RECORD EXTRACTS:
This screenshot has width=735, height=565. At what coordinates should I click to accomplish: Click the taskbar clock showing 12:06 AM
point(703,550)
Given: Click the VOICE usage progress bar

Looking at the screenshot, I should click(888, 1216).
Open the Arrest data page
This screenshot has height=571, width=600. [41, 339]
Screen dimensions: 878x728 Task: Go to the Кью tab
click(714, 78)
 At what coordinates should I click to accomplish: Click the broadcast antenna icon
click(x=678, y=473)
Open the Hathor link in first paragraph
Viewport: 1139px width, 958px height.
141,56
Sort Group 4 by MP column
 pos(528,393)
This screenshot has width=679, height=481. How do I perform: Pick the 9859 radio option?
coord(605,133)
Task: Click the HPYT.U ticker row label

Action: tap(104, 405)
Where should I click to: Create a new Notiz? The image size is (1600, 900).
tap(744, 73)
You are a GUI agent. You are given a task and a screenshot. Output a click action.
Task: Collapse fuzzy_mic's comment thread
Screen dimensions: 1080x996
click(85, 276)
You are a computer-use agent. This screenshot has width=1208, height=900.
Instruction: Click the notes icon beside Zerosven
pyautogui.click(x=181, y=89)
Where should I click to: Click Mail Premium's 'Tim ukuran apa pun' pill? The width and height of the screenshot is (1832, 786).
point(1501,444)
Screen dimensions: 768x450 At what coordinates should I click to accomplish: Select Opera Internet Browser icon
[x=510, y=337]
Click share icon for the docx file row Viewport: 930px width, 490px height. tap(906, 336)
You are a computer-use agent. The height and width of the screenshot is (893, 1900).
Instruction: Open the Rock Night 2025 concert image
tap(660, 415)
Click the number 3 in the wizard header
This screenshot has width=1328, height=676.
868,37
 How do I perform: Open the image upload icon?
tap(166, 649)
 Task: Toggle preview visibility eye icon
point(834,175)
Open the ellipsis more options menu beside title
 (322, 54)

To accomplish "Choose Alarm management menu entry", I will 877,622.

ABOUT THIS TASK: Please print the records above exactly from their first line. End with the line containing "Click share icon", and include it.

SOLUTION BELOW:
This screenshot has width=735, height=565. At what coordinates should I click to accomplish: Click the taskbar clock showing 12:06 AM
point(703,550)
Given: Click the VOICE usage progress bar

Looking at the screenshot, I should click(888, 1216).
Open the Arrest data page
This screenshot has height=571, width=600. [41, 339]
Screen dimensions: 878x728 Task: Go to the Кью tab
click(714, 78)
 At what coordinates should I click to accomplish: Click the broadcast antenna icon
click(x=678, y=473)
Open the Hathor link in first paragraph
Viewport: 1139px width, 958px height.
141,56
Sort Group 4 by MP column
 pos(528,393)
This screenshot has width=679, height=481. How do I perform: Pick the 9859 radio option?
coord(605,133)
Task: Click the HPYT.U ticker row label

Action: tap(104, 405)
Where should I click to: Create a new Notiz? The image size is (1600, 900).
tap(744, 73)
You are a GUI agent. You are given a task and a screenshot. Output a click action.
Task: Collapse fuzzy_mic's comment thread
Screen dimensions: 1080x996
click(85, 276)
You are a computer-use agent. This screenshot has width=1208, height=900.
Instruction: Click the notes icon beside Zerosven
pyautogui.click(x=181, y=89)
Where should I click to: Click Mail Premium's 'Tim ukuran apa pun' pill? The width and height of the screenshot is (1832, 786).
point(1501,444)
Screen dimensions: 768x450 At what coordinates should I click to accomplish: Select Opera Internet Browser icon
[x=510, y=337]
Click share icon for the docx file row Viewport: 930px width, 490px height. tap(906, 336)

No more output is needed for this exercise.